Whatever Barack Obama has done to his credit or discredit, he is our president. Yes, past presidents have been vilified at times in unforgivable ways, but not with this much breadth and intensity. The incivility is not limited to slapstick performers at Tea Party rallies. Titled leaders of the opposition in both Houses of Congress have refused specific presidential requests for their time. I believe this is a first and, make no mistake, it is very personal.

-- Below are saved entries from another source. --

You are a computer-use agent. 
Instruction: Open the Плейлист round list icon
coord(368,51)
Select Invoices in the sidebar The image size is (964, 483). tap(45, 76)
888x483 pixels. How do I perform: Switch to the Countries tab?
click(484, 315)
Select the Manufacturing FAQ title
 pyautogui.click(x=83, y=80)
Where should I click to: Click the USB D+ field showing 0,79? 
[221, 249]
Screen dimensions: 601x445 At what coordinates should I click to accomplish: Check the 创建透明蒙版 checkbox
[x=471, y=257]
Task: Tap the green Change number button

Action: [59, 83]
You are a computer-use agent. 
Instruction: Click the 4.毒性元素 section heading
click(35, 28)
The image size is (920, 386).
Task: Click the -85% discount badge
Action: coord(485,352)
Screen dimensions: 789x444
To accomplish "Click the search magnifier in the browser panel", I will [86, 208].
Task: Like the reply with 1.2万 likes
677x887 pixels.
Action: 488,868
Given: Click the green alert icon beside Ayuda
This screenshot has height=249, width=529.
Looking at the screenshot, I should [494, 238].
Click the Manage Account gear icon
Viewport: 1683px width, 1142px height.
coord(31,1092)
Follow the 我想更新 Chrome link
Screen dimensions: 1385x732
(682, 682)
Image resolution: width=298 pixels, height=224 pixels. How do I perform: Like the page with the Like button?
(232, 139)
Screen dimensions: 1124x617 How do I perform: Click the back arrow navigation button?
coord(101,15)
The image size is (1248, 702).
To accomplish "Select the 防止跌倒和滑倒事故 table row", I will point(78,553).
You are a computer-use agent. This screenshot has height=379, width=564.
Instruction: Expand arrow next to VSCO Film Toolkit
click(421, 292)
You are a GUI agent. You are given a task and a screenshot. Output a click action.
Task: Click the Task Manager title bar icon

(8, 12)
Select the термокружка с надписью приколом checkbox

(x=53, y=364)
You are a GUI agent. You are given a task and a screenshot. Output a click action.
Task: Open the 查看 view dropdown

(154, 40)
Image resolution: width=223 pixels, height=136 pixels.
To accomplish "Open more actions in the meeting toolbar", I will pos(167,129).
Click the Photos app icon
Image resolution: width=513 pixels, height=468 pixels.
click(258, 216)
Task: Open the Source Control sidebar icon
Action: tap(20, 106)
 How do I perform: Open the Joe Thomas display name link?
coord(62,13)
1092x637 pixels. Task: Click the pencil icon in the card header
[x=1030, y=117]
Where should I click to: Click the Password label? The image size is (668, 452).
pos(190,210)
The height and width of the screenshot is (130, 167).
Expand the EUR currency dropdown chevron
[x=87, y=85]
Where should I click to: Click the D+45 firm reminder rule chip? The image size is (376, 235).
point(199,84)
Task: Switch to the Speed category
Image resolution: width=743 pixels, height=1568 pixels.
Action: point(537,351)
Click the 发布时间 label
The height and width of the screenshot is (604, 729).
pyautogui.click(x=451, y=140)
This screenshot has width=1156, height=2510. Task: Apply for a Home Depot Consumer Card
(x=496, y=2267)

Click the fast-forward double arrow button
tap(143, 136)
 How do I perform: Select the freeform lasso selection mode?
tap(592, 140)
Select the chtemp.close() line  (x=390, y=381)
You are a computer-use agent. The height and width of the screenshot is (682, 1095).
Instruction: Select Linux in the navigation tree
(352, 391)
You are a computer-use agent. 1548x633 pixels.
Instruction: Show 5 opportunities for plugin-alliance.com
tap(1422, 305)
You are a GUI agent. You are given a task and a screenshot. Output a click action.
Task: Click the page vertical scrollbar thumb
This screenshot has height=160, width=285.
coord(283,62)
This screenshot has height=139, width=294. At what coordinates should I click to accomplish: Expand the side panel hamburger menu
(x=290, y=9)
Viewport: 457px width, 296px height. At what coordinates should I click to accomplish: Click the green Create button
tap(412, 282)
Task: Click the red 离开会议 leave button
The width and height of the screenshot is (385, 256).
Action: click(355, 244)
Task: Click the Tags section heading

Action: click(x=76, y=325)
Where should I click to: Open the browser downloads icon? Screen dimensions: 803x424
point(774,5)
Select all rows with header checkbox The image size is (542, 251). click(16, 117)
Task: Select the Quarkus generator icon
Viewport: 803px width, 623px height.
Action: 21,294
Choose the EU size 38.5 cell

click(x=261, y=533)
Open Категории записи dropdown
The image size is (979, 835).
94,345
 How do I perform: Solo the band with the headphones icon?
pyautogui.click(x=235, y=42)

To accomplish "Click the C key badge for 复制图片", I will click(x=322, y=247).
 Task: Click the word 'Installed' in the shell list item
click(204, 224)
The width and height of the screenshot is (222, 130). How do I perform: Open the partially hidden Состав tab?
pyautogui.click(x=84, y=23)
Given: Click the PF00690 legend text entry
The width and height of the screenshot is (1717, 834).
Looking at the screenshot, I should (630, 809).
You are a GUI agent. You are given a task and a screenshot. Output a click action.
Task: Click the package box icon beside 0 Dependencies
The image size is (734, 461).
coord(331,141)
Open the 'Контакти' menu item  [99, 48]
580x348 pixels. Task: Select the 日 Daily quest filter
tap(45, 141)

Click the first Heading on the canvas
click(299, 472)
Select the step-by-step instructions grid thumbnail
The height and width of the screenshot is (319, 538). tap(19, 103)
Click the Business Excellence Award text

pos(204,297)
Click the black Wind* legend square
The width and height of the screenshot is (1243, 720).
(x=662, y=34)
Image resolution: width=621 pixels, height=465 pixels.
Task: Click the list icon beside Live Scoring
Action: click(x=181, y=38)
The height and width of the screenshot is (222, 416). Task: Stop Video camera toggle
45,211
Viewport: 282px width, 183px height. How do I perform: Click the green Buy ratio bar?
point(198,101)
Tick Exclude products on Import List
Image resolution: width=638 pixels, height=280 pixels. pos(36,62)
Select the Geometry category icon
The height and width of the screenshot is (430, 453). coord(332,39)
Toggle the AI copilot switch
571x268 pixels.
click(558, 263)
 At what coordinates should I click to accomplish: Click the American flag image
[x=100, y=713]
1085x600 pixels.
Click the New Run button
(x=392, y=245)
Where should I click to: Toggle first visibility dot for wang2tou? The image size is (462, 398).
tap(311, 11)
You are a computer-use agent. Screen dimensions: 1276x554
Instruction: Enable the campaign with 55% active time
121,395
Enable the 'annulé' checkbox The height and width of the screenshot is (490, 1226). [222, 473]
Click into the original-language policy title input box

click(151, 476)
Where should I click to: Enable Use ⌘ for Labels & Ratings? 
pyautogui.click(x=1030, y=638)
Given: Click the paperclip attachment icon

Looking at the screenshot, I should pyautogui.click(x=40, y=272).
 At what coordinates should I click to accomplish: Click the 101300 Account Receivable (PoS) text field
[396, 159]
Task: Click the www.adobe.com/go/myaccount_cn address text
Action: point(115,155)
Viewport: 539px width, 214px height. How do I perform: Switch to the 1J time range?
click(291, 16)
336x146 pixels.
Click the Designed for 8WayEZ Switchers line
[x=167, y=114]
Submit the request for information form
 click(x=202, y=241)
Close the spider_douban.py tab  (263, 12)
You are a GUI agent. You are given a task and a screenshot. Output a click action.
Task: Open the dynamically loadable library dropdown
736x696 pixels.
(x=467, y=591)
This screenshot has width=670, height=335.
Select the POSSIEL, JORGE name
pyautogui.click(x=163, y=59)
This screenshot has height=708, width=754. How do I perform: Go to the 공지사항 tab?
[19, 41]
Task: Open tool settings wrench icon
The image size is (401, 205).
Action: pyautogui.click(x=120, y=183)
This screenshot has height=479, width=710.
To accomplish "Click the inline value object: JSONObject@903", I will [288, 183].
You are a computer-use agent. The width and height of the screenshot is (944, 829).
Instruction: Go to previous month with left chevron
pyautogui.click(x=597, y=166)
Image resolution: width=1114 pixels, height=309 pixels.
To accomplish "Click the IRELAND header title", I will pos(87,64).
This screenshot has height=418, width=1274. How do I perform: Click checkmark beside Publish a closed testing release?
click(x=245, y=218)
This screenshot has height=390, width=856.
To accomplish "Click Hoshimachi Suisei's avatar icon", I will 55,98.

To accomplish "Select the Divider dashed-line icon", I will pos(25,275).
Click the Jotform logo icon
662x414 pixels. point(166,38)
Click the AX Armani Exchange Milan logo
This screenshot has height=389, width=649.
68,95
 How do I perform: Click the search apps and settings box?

Within Congress itself, there is a diminished pretense of courtesy. All administration appointees are now routinely filibustered. The comity that used to exist among Senators has all but disappeared. Will Rogers spoke of Senators addressing a colleague they didn’t like as “the honorable gentleman” really meaning “the rotten polecat.” At least they observed the formalities. Late on election night 1972 I saw both local opposing party chairmen in East Rutherford, New Jersey sharing a few cordial rounds of drinks in a jazz club where I was working. Does this sort of non partisan conviviality still exist at this level, and if so, to what extent?

In the public sector, where these divisions are the most harmful, my evidence is entirely anecdotal. A friend wrote me about a 77 year old companion who was physically attacked at a Florida bar over a political argument with a younger man whose ultimate bone of contention was being addressed as “young man,” a poor choice of words perhaps, but nothing demanding physical retaliation.  

Tea Party types, and consequently the entire Republican Party, are clearly moving sharply to the right. If one accepts the premise, my premise at least, that the political left is fundamentally the same old left, it’s easy to see where this new divisiveness and the rancor accompanying it come from.

I believe that religion has no place in politics, to which I’d add that politics should have no place in religion. For far too many people their politics has become their religion.


*Nixon claimed that the idea came from a sign carried during the campaign by a young girl in Deshler, Ohio. A 13 year old girl named Vicki Cole claimed to be the sign carrier and achieved a “Joe the Plumber” celebrity status. This ended with Watergate and suspicions within the Nixon campaign, by staffers who were on the train at the time, that she was a phony.